**SUPPLIED MATERIAL**
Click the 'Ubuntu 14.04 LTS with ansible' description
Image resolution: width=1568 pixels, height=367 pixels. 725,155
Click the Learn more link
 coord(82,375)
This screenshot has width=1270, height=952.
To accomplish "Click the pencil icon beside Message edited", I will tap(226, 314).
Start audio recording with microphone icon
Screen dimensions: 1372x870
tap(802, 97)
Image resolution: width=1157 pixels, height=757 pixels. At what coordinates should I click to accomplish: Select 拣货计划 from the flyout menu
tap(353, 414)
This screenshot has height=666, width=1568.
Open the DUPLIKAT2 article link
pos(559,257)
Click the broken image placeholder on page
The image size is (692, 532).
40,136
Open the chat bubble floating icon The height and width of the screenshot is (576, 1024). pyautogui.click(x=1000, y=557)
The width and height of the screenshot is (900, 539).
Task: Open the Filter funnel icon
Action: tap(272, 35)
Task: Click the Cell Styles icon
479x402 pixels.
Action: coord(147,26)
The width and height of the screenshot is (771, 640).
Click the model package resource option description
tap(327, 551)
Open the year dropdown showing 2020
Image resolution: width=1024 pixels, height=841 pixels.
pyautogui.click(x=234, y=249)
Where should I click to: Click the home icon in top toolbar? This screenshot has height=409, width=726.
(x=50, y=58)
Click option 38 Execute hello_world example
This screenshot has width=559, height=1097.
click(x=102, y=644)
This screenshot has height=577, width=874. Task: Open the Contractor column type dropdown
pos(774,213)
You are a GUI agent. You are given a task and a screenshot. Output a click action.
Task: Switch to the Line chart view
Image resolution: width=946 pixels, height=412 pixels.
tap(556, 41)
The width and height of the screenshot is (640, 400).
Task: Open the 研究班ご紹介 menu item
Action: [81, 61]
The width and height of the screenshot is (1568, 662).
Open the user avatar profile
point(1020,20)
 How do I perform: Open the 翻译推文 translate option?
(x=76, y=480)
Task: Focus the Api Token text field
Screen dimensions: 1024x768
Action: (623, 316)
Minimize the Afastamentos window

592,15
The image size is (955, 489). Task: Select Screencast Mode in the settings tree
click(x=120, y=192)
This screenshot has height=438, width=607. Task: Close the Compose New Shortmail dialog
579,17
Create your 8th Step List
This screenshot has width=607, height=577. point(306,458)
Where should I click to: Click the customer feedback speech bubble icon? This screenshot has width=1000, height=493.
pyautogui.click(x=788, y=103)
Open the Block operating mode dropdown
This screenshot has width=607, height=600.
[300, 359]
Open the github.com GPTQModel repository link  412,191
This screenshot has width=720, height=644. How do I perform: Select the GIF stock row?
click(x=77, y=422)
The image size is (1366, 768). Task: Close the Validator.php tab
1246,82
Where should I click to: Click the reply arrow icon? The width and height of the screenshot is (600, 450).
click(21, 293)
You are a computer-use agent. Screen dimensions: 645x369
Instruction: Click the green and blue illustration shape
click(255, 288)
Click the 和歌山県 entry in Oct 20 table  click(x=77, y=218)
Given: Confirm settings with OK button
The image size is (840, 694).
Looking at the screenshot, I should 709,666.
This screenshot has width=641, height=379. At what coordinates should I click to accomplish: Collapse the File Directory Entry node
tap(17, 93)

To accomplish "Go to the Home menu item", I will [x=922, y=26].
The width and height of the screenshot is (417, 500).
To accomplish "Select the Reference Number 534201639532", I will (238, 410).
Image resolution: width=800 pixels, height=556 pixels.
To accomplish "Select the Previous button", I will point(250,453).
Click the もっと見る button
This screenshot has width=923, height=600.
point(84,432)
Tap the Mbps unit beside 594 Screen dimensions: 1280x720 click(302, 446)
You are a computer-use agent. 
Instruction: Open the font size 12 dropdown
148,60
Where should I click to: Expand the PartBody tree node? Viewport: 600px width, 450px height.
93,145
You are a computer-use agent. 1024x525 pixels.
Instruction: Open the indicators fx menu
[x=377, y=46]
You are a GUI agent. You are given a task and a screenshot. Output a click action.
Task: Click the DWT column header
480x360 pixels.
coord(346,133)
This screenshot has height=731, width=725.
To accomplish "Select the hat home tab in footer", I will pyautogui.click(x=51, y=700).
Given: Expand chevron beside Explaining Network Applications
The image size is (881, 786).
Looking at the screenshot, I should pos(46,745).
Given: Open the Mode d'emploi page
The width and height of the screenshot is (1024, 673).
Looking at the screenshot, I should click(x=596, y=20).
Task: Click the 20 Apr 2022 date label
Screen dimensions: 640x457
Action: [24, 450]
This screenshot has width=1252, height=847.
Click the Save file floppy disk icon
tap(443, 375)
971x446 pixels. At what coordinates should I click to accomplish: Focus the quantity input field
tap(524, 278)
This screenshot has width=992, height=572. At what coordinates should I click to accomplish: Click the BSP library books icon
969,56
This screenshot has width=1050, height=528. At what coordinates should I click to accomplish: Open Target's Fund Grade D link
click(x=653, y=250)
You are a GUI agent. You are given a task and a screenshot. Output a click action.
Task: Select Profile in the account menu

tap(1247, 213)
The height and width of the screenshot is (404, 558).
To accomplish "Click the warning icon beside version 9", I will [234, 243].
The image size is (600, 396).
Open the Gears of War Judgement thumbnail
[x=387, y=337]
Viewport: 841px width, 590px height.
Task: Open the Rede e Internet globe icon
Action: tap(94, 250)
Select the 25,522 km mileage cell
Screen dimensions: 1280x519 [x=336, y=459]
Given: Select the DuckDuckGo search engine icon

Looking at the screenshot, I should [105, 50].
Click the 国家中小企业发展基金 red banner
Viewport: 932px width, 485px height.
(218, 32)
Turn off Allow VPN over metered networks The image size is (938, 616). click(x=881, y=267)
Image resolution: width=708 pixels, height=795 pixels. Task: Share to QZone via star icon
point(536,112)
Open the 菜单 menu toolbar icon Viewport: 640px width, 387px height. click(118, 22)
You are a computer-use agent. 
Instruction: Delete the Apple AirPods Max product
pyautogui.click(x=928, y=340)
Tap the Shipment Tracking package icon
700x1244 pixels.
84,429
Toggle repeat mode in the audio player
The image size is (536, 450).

**YOUR OBJECTIVE**
When a line in the listing above holds the word "audio", copy it.

**REPLY TO THE EXERCISE**
Start audio recording with microphone icon
Toggle repeat mode in the audio player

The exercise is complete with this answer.